The difference, in Firefox 89.0a1 where there actually is one, is not all that huge or apparent. The pop-out menu is slightly reorganized, and the toolbar looks slightly different. That's about it.

The Firefox toolbar does look slightly different with the new "Proton" look enabled. The difference isn't huge, but it's there.

Mozilla Firefox 88, with WebRender as the default and seemingly only available rendering engine, is scheduled to be released on April 20th. Firefox 89, with the new "Proton" look, is scheduled to be released a month later on May 18th. You can download 88 as a beta or 89 as "nightly" from if you want to try these upcoming Mozilla Firefox versions today.

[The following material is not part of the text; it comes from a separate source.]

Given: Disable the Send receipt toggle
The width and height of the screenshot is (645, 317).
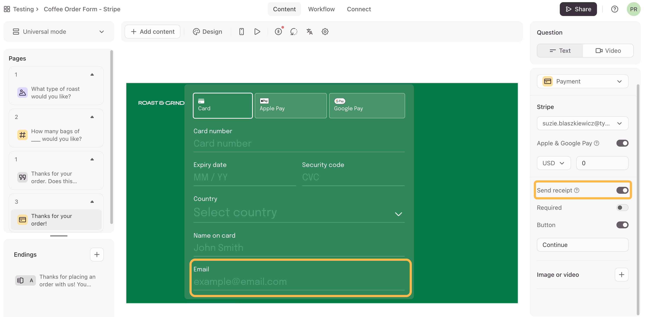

The Russians are seemingly unaware of these Mozilla Firefox developments.

(4 votes)



9 months ago
Score 1++
There's no rivalry. opennet sent us 14% of our non-search engine traffic last month. We have used some of their articles as a basis for ours in the past. We link to them in those cases. I added that one-liner to the bottom of a few articles based on our own benchmarks and research this week just in case Максиму Чиркову, who runs opennet, feels like translating and use them. opennet uses creative commons cc-by for their articles, just like we do. This site isn't in Russian so it's all good when they use our articles and images (though it is slightly annoying that they tend to hot-link, not re-upload, our videos, that tends to consume a whole lot of bandwidth).


8 months ago
Score 0++

"It did not originate at Mozilla, WebRender was originally developed by the Linux Foundation-funded Servo web engine project."

Sounds like some Mozilla-hating revisionism at work here. No, Servo *was* started and mostly developed by Mozilla. Linux Foundation only took over the project in 2020. I don't think any money of Linux Foundation itself goes towards employing Servo developers?


8 months ago
Score 0++

I've changed that and added a link to https://rese...rvo-engines/ where it says Mozilla started it in 2012. says "Servo Project a Series of LF Projects, LLC", it kind of sounds like LF started and developed it on all their own if you just look at that one.

You can fix more than spelling errors if you want to, btw. There is nothing wrong with fixing factual errors. If the text is plain wrong then it's plain wrong, just like a typographical error.


8 months ago
Score 0++
Setting gfx.webrender.force-disabled brought back "OpenGL" rendering with layers.acceleration.force-enabled set to true and the utterly slow "Basic" rendering without it. It was probably a bit naive to think that Firefox that setting gfx.webrender.enabled to false would be the right way to disable it because that would actually make sense and be expected behavior.